─── DATA ───
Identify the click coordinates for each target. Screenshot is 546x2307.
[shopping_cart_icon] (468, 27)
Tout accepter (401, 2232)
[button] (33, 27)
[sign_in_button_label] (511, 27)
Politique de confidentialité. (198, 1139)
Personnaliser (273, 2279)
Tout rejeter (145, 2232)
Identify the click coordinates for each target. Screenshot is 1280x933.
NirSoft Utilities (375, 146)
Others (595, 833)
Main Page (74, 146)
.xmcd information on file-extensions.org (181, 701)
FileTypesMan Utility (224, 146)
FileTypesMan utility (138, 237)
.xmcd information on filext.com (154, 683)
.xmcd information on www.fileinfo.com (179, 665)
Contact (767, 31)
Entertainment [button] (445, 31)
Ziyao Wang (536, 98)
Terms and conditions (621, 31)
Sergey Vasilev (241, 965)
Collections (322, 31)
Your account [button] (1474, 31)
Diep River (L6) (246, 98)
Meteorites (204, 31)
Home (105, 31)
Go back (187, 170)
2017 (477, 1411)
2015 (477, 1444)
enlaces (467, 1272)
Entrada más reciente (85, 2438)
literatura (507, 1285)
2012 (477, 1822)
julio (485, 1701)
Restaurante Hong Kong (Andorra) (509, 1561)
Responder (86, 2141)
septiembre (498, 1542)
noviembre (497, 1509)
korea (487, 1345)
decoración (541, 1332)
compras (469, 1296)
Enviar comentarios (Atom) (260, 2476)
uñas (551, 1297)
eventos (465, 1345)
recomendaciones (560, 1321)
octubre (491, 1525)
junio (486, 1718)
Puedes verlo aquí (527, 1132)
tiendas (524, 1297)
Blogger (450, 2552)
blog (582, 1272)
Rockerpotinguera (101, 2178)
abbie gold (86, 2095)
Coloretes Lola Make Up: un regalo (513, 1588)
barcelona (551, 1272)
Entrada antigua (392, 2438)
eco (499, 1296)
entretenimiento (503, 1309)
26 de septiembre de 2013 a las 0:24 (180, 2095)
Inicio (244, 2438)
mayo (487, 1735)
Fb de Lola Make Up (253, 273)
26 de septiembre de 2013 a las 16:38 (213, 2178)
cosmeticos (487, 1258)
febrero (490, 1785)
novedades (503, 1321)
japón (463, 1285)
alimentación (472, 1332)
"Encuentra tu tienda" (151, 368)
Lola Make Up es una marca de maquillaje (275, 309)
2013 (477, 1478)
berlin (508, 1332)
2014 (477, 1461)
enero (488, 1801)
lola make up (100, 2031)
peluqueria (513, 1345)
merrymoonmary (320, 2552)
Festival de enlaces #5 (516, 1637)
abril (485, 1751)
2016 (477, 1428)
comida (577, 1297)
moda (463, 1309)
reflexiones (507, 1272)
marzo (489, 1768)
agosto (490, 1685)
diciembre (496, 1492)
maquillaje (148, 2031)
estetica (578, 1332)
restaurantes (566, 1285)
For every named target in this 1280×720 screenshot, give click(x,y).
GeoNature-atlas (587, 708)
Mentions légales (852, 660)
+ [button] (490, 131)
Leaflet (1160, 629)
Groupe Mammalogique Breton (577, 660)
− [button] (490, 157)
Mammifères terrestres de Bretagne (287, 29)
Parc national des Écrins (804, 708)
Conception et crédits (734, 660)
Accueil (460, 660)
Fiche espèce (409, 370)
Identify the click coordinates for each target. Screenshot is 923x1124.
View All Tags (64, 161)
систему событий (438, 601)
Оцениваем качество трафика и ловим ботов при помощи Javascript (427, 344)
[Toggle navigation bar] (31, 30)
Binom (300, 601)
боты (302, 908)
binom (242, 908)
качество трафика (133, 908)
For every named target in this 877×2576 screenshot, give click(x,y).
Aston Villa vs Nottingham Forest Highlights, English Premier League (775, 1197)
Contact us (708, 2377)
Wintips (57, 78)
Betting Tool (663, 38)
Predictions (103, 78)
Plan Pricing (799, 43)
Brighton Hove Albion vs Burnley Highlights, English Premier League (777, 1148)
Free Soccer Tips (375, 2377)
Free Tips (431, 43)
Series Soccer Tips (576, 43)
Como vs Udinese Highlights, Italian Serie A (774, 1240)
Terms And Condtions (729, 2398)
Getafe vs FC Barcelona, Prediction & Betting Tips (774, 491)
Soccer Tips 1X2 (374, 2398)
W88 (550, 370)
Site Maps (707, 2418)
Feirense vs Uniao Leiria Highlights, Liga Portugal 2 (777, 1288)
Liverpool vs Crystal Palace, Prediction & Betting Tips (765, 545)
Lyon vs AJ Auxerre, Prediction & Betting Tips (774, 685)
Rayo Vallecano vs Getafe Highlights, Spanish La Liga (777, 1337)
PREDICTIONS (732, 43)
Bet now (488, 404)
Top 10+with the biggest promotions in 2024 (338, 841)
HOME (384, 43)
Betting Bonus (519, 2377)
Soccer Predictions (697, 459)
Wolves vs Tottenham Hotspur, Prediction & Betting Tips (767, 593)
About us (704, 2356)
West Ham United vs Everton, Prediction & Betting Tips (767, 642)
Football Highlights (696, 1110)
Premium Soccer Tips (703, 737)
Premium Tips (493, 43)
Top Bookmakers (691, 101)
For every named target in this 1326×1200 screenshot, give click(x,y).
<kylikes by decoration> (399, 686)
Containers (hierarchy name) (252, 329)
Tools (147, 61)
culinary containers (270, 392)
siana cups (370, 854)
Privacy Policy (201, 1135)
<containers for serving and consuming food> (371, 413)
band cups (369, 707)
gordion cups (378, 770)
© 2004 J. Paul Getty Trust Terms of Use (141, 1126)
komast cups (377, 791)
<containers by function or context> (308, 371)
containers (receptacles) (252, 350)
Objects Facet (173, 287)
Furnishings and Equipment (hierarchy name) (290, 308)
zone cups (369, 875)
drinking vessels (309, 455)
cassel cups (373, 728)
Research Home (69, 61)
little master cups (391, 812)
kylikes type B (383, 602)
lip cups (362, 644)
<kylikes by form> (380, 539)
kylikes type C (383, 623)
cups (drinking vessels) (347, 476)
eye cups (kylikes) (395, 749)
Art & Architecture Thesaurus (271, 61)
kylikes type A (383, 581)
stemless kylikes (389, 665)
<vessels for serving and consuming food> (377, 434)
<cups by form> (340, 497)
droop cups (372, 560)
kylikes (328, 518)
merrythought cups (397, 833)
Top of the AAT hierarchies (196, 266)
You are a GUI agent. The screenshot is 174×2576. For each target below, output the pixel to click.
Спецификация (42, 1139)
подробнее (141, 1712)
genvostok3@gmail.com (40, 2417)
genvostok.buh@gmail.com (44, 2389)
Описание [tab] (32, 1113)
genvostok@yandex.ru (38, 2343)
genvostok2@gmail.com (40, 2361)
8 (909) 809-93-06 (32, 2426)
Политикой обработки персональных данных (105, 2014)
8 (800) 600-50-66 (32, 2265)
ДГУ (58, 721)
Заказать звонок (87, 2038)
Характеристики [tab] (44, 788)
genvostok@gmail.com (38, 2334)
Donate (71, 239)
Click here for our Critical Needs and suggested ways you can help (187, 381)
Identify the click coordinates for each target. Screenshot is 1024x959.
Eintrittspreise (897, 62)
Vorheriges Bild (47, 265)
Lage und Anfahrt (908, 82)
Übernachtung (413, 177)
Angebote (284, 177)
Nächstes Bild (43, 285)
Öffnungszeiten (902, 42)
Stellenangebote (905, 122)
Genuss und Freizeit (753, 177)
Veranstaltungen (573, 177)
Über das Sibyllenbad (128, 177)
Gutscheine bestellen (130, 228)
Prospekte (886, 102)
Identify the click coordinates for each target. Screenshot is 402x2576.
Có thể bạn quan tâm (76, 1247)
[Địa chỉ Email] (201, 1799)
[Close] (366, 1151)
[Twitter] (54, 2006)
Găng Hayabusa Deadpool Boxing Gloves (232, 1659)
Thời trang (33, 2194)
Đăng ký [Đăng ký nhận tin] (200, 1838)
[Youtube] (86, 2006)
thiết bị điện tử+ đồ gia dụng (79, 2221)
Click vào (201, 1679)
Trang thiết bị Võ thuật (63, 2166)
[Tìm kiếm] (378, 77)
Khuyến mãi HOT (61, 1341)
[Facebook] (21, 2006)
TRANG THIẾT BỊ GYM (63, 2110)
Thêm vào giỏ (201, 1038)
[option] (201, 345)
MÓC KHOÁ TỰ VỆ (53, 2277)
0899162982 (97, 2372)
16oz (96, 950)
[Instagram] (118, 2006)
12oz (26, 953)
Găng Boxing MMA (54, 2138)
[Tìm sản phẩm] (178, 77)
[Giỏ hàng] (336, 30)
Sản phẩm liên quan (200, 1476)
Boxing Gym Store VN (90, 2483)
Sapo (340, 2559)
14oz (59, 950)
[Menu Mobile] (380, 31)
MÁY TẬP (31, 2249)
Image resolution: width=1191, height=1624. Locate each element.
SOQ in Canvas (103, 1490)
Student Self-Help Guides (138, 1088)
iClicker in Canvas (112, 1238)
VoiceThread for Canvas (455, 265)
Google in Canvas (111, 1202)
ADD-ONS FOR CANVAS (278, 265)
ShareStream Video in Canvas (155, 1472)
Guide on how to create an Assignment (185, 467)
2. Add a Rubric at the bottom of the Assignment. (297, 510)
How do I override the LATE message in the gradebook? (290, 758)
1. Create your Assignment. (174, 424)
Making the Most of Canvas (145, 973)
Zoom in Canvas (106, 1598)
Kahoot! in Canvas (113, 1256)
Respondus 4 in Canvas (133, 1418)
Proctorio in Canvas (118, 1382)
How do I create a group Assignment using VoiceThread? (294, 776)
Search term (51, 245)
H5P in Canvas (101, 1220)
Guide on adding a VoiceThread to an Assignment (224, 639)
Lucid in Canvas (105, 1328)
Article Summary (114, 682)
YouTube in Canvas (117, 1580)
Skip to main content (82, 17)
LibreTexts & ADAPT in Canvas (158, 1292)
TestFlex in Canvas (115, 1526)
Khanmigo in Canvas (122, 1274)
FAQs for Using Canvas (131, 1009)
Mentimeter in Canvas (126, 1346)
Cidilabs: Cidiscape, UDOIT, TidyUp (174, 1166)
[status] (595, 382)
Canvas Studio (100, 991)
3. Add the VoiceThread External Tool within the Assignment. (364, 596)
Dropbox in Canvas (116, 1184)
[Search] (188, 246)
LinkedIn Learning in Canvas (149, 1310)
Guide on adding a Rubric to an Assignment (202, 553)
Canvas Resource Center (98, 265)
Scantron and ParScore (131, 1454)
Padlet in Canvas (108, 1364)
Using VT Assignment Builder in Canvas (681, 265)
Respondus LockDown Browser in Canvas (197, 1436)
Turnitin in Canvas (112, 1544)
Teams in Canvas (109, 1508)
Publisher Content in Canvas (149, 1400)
───
* TASK INSTRUCTIONS
Write out the lines that begin with the one containing "Others (595, 833)" and end with the one containing "Collections (322, 31)", both included, reproducing each line precisely and writing nothing else.

* WRITTEN ANSWER
Others (595, 833)
Main Page (74, 146)
.xmcd information on file-extensions.org (181, 701)
FileTypesMan Utility (224, 146)
FileTypesMan utility (138, 237)
.xmcd information on filext.com (154, 683)
.xmcd information on www.fileinfo.com (179, 665)
Contact (767, 31)
Entertainment [button] (445, 31)
Ziyao Wang (536, 98)
Terms and conditions (621, 31)
Sergey Vasilev (241, 965)
Collections (322, 31)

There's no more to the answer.